=== Text for analysis ===
○ ○ ○ ○

24 Cephei

Observation data Epoch J2000 Equinox ICRS
- Constellation: Cepheus
- Right ascension: 22^{h} 09^{m} 48.43066^{s}
- Declination: +72° 20′ 28.3397″
- Apparent magnitude (V): 4.79

Characteristics
- Evolutionary stage: red giant branch
- Spectral type: G7 II-III
- B−V color index: 0.898

Astrometry
- Radial velocity (R_{v}): −16.58 km/s
- Proper motion (μ): RA: +33.041 mas/yr Dec.: +2.809 mas/yr
- Parallax (π): 8.2802±0.0916 mas
- Distance: 394 ± 4 ly (121 ± 1 pc)
- Absolute magnitude (M_{V}): −0.519

Details
- Mass: 3.50 M_{☉}
- Radius: 16.8 R_{☉}
- Luminosity: 209 L_{☉}
- Surface gravity (log g): 2.31±0.33 cgs
- Temperature: 5,023±54 K
- Metallicity [Fe/H]: −0.16±0.11 dex
- Rotational velocity (v sin i): 6.5 km/s
- Age: 234 Myr
- Other designations: 24 Cep, BD+71°1111, FK5 837, HD 210807, HIP 109400, HR 8468, SAO 10265

Database references
- SIMBAD: data

= 24 Cephei =

Star in the constellation Cepheus

24 Cephei is a single, yellow-hued star in the northern circumpolar constellation of Cepheus. With an apparent visual magnitude of 4.79, it is faintly visible to the naked eye. The distance to this star, based upon an annual parallax shift of 8.28 mas, is around 394 light years. It is moving closer with a heliocentric radial velocity of −17 km/s.

○ ○ ○ ○

=== What is being asked ===
Update the passage on 24 Cephei, starting at "Database references" and ending at "of −17 km/s.", by putting "unaided eye" in place of "naked eye". The material below comes from a separate source.

=== Stored data entries ===
○ ○ ○ ○

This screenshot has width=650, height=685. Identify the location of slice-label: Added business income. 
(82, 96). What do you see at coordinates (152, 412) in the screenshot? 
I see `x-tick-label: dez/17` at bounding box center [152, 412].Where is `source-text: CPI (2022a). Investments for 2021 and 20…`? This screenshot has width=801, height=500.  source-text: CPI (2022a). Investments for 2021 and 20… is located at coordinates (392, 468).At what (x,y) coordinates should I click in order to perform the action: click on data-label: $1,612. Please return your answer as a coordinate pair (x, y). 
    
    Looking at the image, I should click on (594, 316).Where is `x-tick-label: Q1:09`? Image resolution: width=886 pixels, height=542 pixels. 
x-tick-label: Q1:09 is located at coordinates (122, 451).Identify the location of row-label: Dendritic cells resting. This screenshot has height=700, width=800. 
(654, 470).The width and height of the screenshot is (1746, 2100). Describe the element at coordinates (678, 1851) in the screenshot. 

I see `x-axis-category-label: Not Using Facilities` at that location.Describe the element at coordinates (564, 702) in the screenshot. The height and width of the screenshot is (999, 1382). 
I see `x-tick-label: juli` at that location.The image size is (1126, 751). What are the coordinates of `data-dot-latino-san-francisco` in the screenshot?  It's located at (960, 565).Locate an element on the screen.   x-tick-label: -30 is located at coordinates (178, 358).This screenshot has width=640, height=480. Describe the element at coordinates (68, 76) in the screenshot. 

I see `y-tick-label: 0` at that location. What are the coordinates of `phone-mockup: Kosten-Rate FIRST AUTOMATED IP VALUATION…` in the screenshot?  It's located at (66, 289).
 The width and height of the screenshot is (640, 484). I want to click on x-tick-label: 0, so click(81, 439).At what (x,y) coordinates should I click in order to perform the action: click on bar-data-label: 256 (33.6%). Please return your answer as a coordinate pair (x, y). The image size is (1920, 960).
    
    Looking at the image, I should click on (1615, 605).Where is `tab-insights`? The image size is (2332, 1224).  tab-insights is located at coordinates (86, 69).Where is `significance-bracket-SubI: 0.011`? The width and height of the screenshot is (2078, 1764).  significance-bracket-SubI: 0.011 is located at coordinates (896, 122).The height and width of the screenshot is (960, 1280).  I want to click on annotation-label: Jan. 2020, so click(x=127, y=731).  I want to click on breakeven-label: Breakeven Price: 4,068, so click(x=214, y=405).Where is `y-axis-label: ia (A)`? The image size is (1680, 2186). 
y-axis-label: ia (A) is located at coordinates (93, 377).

○ ○ ○ ○

=== Exercise answer ===
Database references
- SIMBAD: data

= 24 Cephei =

Star in the constellation Cepheus

24 Cephei is a single, yellow-hued star in the northern circumpolar constellation of Cepheus. With an apparent visual magnitude of 4.79, it is faintly visible to the unaided eye. The distance to this star, based upon an annual parallax shift of 8.28 mas, is around 394 light years. It is moving closer with a heliocentric radial velocity of −17 km/s.